Amnon and Tamar
Tamar’s rape is pictured as punishment for David, corresponding to his adultery: a sexual offense, followed by murder. Again we see the innocent suffering for the sins of the guilty, the long-reaching consequences of sin.
Rated R for sex
Some time passed. David’s son Absalom had a beautiful sister whose name was Tamar; and David’s son Amnon fell in love with her.
Amnon was David’s first born son (2 Samuel 3:3), the crown prince.
2Amnon was so tormented that he made himself ill because of his sister Tamar, for she was a virgin and it seemed impossible to Amnon to do anything to her.
3But Amnon had a friend whose name was Jonadab, the son of David’s brother Shimeah; and Jonadab was a very crafty man. 4He said to him, “O son of the king, why are you so haggard morning after morning? Will you not tell me?”
Amnon said to him, “I love Tamar, my brother Absalom’s sister.”
“My brother’s sister” is clearly “my sister,” too. But when we are intent on sinning, we can easily twist the facts.
5Jonadab said to him, “Lie down on your bed, and pretend to be ill; and when your father comes to see you, say to him, ‘Let my sister Tamar come and give me something to eat, and prepare the food in my sight, so that I may see it and eat it from her hand.’”

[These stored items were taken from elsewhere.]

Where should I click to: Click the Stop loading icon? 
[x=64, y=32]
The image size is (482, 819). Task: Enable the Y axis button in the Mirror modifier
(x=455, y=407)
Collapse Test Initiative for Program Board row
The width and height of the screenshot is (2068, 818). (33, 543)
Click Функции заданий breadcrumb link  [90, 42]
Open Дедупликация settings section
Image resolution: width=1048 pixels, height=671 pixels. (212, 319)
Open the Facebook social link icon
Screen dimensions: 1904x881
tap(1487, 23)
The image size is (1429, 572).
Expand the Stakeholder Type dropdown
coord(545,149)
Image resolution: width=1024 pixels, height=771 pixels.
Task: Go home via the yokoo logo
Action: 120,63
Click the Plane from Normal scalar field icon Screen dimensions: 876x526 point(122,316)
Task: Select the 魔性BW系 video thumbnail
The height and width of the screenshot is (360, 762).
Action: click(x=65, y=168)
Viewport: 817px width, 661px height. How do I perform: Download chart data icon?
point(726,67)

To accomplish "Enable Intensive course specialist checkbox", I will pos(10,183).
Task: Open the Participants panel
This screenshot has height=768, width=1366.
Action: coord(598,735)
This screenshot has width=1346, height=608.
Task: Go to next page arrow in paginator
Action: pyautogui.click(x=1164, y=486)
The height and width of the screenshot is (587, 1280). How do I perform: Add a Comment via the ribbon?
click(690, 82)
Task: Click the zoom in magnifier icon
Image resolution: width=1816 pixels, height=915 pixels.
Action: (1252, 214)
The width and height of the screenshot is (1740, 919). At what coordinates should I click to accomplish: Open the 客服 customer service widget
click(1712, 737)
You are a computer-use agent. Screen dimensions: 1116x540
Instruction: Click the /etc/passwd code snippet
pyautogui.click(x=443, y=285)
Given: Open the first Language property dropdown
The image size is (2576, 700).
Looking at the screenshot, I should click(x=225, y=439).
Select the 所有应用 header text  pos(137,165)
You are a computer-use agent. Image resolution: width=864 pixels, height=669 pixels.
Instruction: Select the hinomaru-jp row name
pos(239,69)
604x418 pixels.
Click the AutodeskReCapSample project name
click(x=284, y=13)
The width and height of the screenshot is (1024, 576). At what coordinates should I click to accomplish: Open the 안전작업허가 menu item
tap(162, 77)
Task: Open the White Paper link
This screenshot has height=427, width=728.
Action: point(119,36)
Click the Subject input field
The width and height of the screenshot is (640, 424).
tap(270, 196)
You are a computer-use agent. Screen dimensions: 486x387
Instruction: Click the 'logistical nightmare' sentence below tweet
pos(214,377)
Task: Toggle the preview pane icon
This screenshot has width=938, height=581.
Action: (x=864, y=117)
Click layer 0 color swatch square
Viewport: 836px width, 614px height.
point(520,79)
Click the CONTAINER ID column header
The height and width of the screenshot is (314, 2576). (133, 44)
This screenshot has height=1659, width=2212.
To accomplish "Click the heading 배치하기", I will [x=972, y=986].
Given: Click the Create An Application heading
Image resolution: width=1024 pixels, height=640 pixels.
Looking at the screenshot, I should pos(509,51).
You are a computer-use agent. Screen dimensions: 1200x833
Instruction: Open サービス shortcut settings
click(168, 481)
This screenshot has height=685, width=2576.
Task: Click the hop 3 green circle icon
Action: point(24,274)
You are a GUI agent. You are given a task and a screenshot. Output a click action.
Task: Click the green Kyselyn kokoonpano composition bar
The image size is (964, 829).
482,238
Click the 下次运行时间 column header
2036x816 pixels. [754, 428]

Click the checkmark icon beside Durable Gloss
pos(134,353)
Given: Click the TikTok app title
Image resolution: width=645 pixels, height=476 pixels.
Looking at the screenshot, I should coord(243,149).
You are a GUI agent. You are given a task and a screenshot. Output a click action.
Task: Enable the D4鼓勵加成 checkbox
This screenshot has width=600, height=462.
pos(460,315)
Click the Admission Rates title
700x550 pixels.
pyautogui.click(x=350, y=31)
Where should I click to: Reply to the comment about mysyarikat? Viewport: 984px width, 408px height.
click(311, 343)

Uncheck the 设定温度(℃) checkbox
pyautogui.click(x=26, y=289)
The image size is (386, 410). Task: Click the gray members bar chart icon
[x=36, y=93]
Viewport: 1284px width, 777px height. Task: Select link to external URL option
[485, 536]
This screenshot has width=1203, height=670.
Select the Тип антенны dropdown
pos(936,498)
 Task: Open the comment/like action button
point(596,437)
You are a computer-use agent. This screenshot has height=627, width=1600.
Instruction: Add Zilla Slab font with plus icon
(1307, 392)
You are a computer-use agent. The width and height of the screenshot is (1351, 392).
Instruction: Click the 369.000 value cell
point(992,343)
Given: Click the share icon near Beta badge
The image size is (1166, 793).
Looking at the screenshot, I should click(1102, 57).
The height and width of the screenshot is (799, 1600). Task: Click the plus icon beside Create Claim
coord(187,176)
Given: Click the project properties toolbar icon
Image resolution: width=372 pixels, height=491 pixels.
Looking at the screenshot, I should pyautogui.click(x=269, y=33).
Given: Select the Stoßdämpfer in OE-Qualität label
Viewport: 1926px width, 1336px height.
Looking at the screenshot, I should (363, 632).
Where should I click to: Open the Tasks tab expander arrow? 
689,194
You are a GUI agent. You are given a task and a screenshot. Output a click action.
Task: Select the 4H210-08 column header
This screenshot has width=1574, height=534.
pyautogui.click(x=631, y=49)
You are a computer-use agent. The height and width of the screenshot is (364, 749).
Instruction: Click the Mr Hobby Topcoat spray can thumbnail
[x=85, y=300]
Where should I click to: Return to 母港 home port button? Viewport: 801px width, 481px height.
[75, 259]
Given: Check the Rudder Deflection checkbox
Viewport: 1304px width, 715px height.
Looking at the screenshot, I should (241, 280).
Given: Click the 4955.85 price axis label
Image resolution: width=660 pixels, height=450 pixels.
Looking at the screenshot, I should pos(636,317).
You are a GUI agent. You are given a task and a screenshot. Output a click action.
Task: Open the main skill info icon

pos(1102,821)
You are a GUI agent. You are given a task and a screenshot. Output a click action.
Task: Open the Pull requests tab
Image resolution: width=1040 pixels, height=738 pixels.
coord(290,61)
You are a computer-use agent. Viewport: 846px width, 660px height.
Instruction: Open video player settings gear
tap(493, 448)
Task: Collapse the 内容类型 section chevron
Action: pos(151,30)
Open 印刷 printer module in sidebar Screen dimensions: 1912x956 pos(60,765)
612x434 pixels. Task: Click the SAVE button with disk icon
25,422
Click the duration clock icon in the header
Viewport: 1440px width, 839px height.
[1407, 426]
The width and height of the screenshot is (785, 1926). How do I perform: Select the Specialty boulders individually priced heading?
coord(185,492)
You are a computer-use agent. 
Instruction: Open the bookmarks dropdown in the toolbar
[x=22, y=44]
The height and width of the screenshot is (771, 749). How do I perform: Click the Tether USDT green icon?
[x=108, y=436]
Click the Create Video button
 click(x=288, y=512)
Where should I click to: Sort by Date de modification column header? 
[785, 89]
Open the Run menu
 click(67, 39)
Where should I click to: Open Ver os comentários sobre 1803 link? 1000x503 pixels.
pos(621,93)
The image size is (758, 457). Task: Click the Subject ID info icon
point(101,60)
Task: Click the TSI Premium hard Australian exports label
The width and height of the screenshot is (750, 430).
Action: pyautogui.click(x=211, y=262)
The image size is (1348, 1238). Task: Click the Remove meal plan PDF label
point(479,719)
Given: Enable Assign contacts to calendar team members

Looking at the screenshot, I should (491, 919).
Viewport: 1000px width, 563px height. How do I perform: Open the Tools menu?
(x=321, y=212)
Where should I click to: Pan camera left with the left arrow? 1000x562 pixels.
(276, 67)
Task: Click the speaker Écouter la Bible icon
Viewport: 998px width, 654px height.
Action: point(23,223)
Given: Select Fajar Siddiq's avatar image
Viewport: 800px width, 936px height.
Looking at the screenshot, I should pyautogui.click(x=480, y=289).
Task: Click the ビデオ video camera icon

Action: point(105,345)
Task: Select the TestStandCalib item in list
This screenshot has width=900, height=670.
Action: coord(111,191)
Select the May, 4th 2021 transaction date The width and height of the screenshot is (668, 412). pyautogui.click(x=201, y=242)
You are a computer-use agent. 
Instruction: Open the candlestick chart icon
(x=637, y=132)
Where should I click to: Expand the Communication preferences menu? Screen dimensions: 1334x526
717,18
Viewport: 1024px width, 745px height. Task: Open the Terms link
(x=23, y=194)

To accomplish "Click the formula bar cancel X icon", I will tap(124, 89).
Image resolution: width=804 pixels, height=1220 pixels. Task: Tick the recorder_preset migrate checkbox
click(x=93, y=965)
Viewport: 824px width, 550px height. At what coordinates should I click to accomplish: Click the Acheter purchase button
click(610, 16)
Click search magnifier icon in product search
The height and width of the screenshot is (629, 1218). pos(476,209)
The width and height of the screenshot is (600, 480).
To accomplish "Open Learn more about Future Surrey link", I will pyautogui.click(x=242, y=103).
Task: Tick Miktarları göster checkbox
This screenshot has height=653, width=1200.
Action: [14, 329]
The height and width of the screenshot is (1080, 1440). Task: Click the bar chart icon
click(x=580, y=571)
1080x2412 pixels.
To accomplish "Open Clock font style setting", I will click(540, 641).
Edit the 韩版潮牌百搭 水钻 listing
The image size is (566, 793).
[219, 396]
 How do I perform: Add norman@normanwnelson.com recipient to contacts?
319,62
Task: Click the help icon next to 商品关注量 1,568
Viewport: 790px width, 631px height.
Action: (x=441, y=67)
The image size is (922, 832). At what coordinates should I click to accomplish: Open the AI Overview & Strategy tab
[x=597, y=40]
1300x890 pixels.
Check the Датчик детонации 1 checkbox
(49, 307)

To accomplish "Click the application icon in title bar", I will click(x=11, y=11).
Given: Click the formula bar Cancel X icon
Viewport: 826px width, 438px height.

Evil advice! The plan is to separate Tamar from any help. Jonadab does not need to say, “and then rape her” because Amnon is thinking along the same lines.
6So Amnon lay down, and pretended to be ill; and when the king came to see him, Amnon said to the king, “Please let my sister Tamar come and make a couple of cakes in my sight, so that I may eat from her hand.”
7Then David sent home to Tamar, saying, “Go to your brother Amnon’s house, and prepare food for him.”
Really, it is so childish. “I can’t eat any food unless so-and-so brings it to me.” And David, equally foolish, indulges his son.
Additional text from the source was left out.